By David S. Wilson and Chris McKibbin

In Taylor & Lieberman v. Federal Insurance Company, the U.S. District Court for the Central District of California applied the “direct means direct” approach to causation in holding that a business management firm did not have coverage in respect of client funds which it was fraudulently induced to wire overseas.

The Facts

Taylor & Lieberman (“T&L”) was an accounting firm which also performed business management and account oversight services for various clients, including the client in issue. Clients’ funds were held in separate bank accounts maintained with City National Bank. Clients granted Powers of Attorney over their accounts to a designated individual at T&L, permitting transactions to be made in the accounts.

A fraudster obtained access to the client’s email account and sent two emails from that account to a T&L employee:

  • The first email directed the employee to wire $94,280 to an account in Malaysia. The employee did so, and then sent a confirming email to the client’s email account.
  • The next day, the employee received another email from the client’s account directing her to wire $98,485 to an account in Singapore.

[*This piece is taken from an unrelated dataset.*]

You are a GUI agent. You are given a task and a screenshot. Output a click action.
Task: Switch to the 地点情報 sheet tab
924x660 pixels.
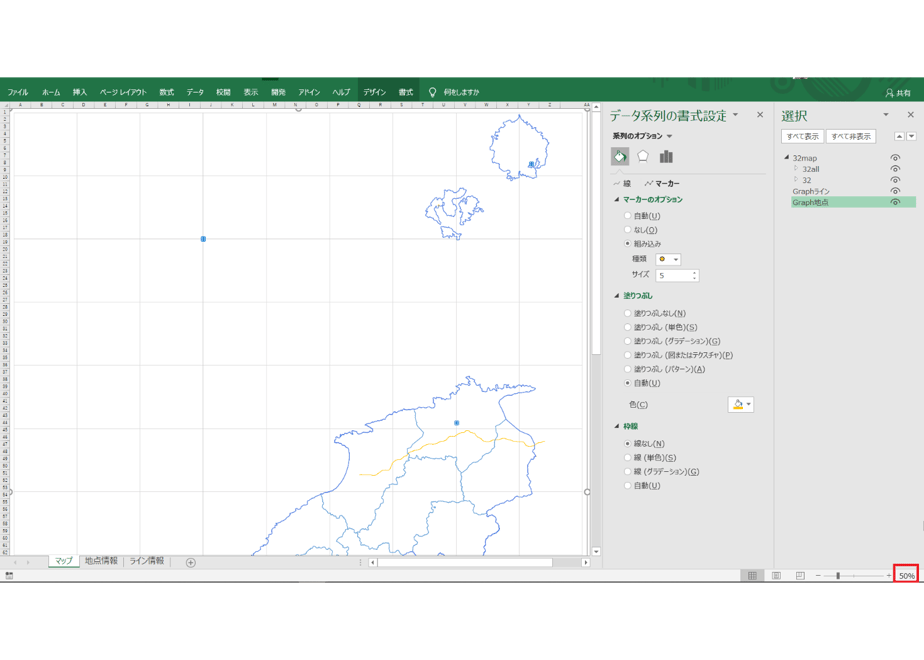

The employee again complied, and again sent a confirming email to the client’s email account.

The employee then received a third email, purportedly from the client, but sent from a different email address. The employee contacted the client by phone, and discovered that all three emails were fraudulent. T&L was able to recover some of the funds, but had to reimburse its client and incurred a net loss of nearly $100,000.

Direct Loss Requirement

T&L submitted a claim under each of its Forgery Coverage; its Computer Fraud Coverage; and its Funds Transfer Coverage. The Court noted that each of these coverages required “direct loss sustained by an Insured” and held that, as a matter of law, no direct loss had been sustained.

The Court observed that there are differing approaches with respect to the causation requirements found in fidelity policies, but noted that most courts have adopted the principle that “a loss is not direct unless it follows immediately and without intervening space, time, agency, or instrumentality” – more commonly known as the “direct means direct” approach.

The Court held that the client’s loss was a third-party loss. While T&L may have been liable to the client for the loss of the funds, the Federal coverage was first-party indemnity coverage only, and T&L had not suffered any direct loss of its own funds.  T&L asserted that its Power of Attorney over client funds effectively made it tantamount to a bailee or trustee of client funds (an argument which would bring the funds within the policy’s ownership condition, relied on in such decisions as Vons Companies) which, the argument ran, made the loss a direct loss. Federal’s response was that T&L was not a bailee or trustee of the funds, because the client’s funds were held not by T&L in its own account, but in a separate account in the client’s name.

The Court accepted Federal’s position. Relying on Vons Companies and on Pestmaster (which we discussed in our January 6 post), the Court held:

The Court finds Defendant’s reasoning more persuasive. If the funds had been held in an account owned or attributed to Plaintiff, such as an escrow account … and a hacker had entered into Plaintiff’s computer system and been able to withdraw funds such that Plaintiff’s accounts were immediately depleted, then Plaintiff would be correct in asserting coverage from the Policy.

Here, however, a series of far more remote circumstances occurred: Client gave Plaintiff power of attorney over Client’s money held in Client’s own account; a perpetrator of fraud motivated Plaintiff’s agent to use the power of attorney to transfer funds out of Client’s account; Plaintiff discovered this fraud and attempted to recover the funds; Client requested repayment of the lost funds and Plaintiff obliged; Plaintiff now requests Defendant indemnify it for the losses that were transferred from Client to Plaintiff. These are not the circumstances that dictated the results in Vons … and they are not the circumstances [which] appear to be within the contemplation of the Policy.

In view of these intervening steps, T&L could not establish a direct loss of the client funds. As a result, it was unnecessary for the Court to analyze the other requirements of the three coverages in issue.  Notably, the Court did not mention the Federal policy’s ownership condition in its analysis.

Discussion and Conclusion

Taylor & Lieberman is notable insofar as it reinforces the “direct means direct” approach to causation under fidelity policies, an approach which the majority of courts have embraced.  Given the number of intervening events between the fraud and the ultimate pecuniary loss to T&L, the loss was not one which followed “immediately and without intervening space, time, agency, or instrumentality” from the fraud.

In our view, it is interesting that the Court relied on ownership condition concepts (such as whether T&L could be considered to be the equivalent of a trustee or bailee of the client’s funds) in its direct loss analysis. The ownership condition arguably reinforces the circumscribing intent of the direct loss requirement, but the coverage requirement and the condition are analytically distinct; client funds which do not fall within the ownership condition constitute property which falls outside of the policy entirely. It is arguable that the ownership condition in the Federal policy constituted a second, independent basis for denying coverage in this case.

Taylor & Lieberman v. Federal Insurance Company, 2015 WL 3824130 (C.D. Cal.)